In a different case, however, we can consider that things which pose a threat to our physical well-being do indeed, in a sense, make us stronger: when we contract certain illnesses, we develop immunity to them; chickenpox, for example. We are at first incapacitated, but once we are well again we then have a new strength; there is something we have conquered, and shan't be confronted with again.

This second sense is the kind of making stronger to which Nietzsche refers, but it extends well beyond merely the physical. Every emotional downfall is an experience from which we take injury; our heart can scar. We have a choice between learning our lesson, or dooming ourselves to repeat it, and in more than one way; by way of recurrence of similar events, and by the eternal return of the same¹. But to learn from an emotional scar is not merely to become cold and nonreactive in the face of a similar emotional challenge, rather it is to analyze and reach understanding over why we were affected in this particular way, what our weakness was, and how the emotion served as an obstacle. If, to use the cliche of jumping hurdles, we crash through a hurdle, the lesson is not to ignore the pain and fault in our technique, crashing through each further hurdle; rather we must learn that it was indeed a fault in our technique, an correct it. Of course, conditioning our shins against future errors is also beneficial, since we will receive lesser injury the next time - but primarily we are interested in successfully clearing the hurdle, and not just being able to tolerate failure.

Another consideration would be through the metaphor of deadly combat. Every strike which would have, but fortunately did not kill us, allows us to learn precisely how to avoid, counter or parry such a strike in future combat. We learn our opponents' moves without falling to them. Not only do we increase our capacity for defense, but also have a new offensive move in our own arsenal. Our challenge and our obstacle thus becomes our tool and our strength.

__Available data__.
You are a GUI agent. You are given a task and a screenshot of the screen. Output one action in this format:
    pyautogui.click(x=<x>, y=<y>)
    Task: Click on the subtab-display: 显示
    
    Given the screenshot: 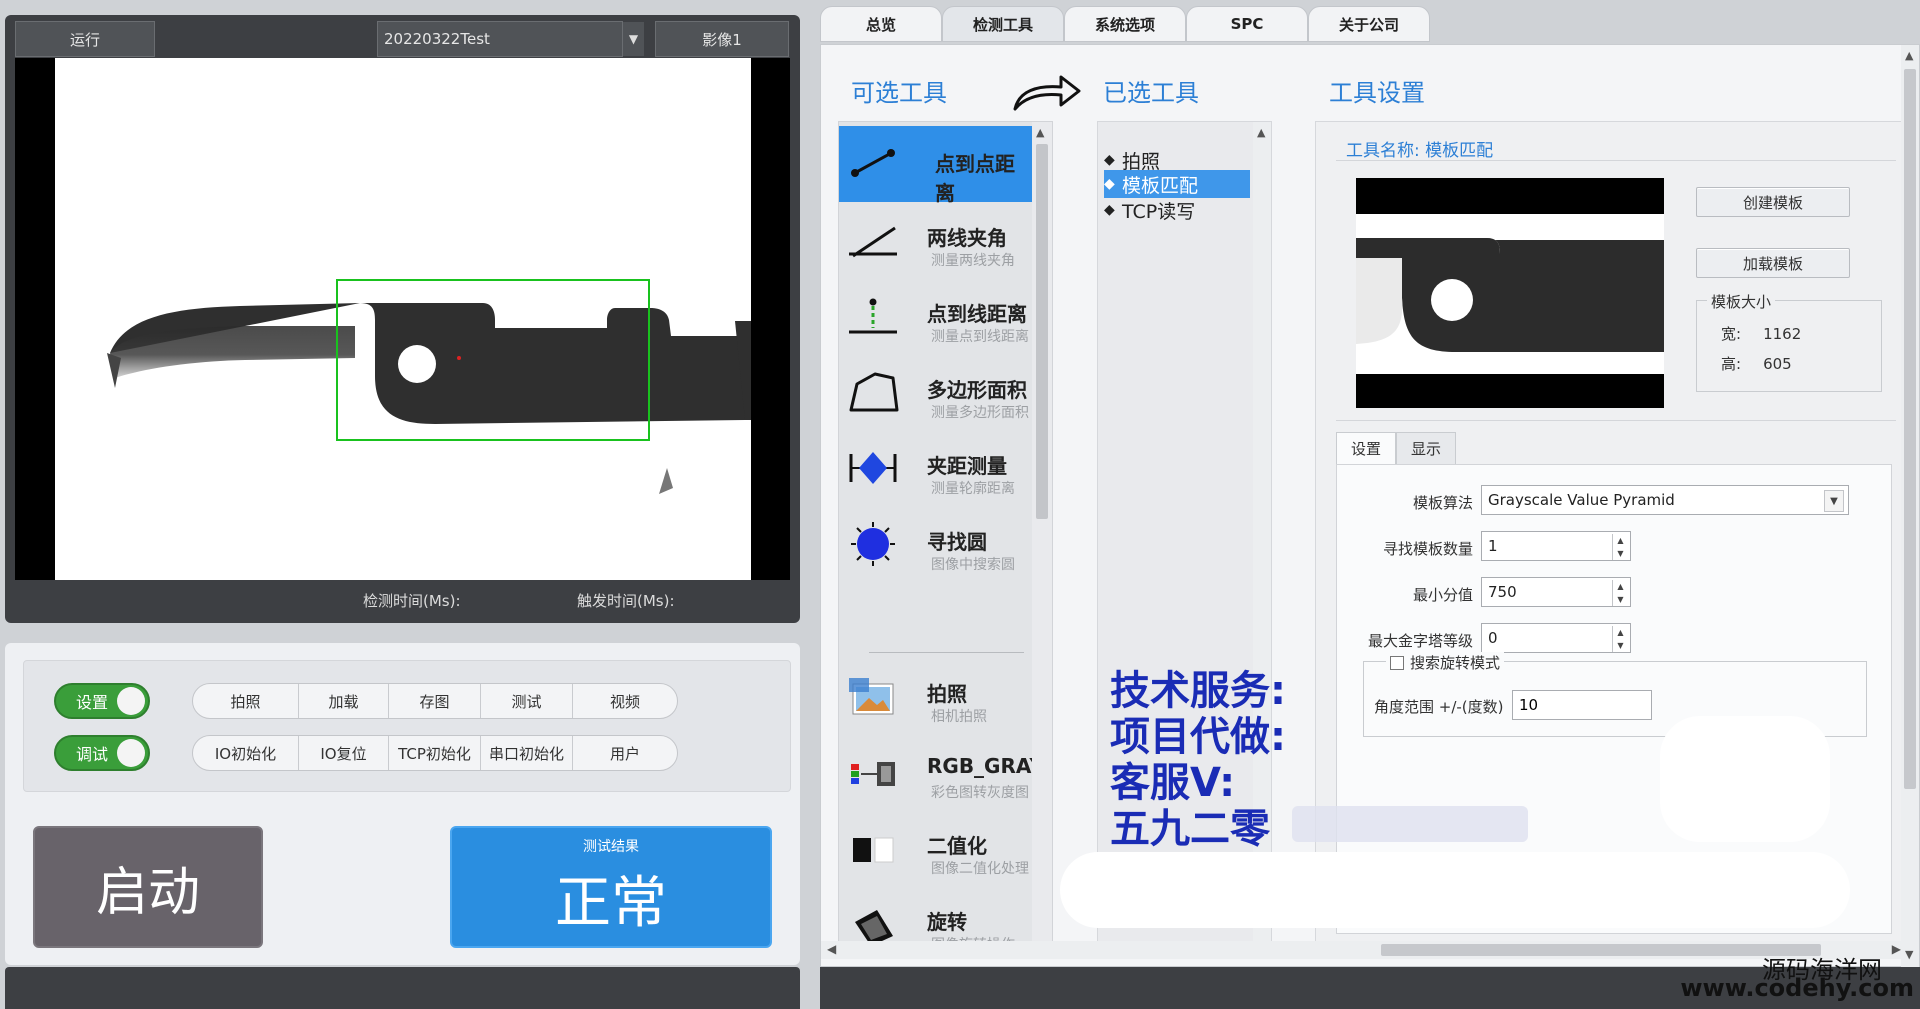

__Exercise aim__.
Copy out the whole passage above on Nietzsche and becoming stronger through injury, word for word.

__Solution__.
In a different case, however, we can consider that things which pose a threat to our physical well-being do indeed, in a sense, make us stronger: when we contract certain illnesses, we develop immunity to them; chickenpox, for example. We are at first incapacitated, but once we are well again we then have a new strength; there is something we have conquered, and shan't be confronted with again.

This second sense is the kind of making stronger to which Nietzsche refers, but it extends well beyond merely the physical. Every emotional downfall is an experience from which we take injury; our heart can scar. We have a choice between learning our lesson, or dooming ourselves to repeat it, and in more than one way; by way of recurrence of similar events, and by the eternal return of the same¹. But to learn from an emotional scar is not merely to become cold and nonreactive in the face of a similar emotional challenge, rather it is to analyze and reach understanding over why we were affected in this particular way, what our weakness was, and how the emotion served as an obstacle. If, to use the cliche of jumping hurdles, we crash through a hurdle, the lesson is not to ignore the pain and fault in our technique, crashing through each further hurdle; rather we must learn that it was indeed a fault in our technique, an correct it. Of course, conditioning our shins against future errors is also beneficial, since we will receive lesser injury the next time - but primarily we are interested in successfully clearing the hurdle, and not just being able to tolerate failure.

Another consideration would be through the metaphor of deadly combat. Every strike which would have, but fortunately did not kill us, allows us to learn precisely how to avoid, counter or parry such a strike in future combat. We learn our opponents' moves without falling to them. Not only do we increase our capacity for defense, but also have a new offensive move in our own arsenal. Our challenge and our obstacle thus becomes our tool and our strength.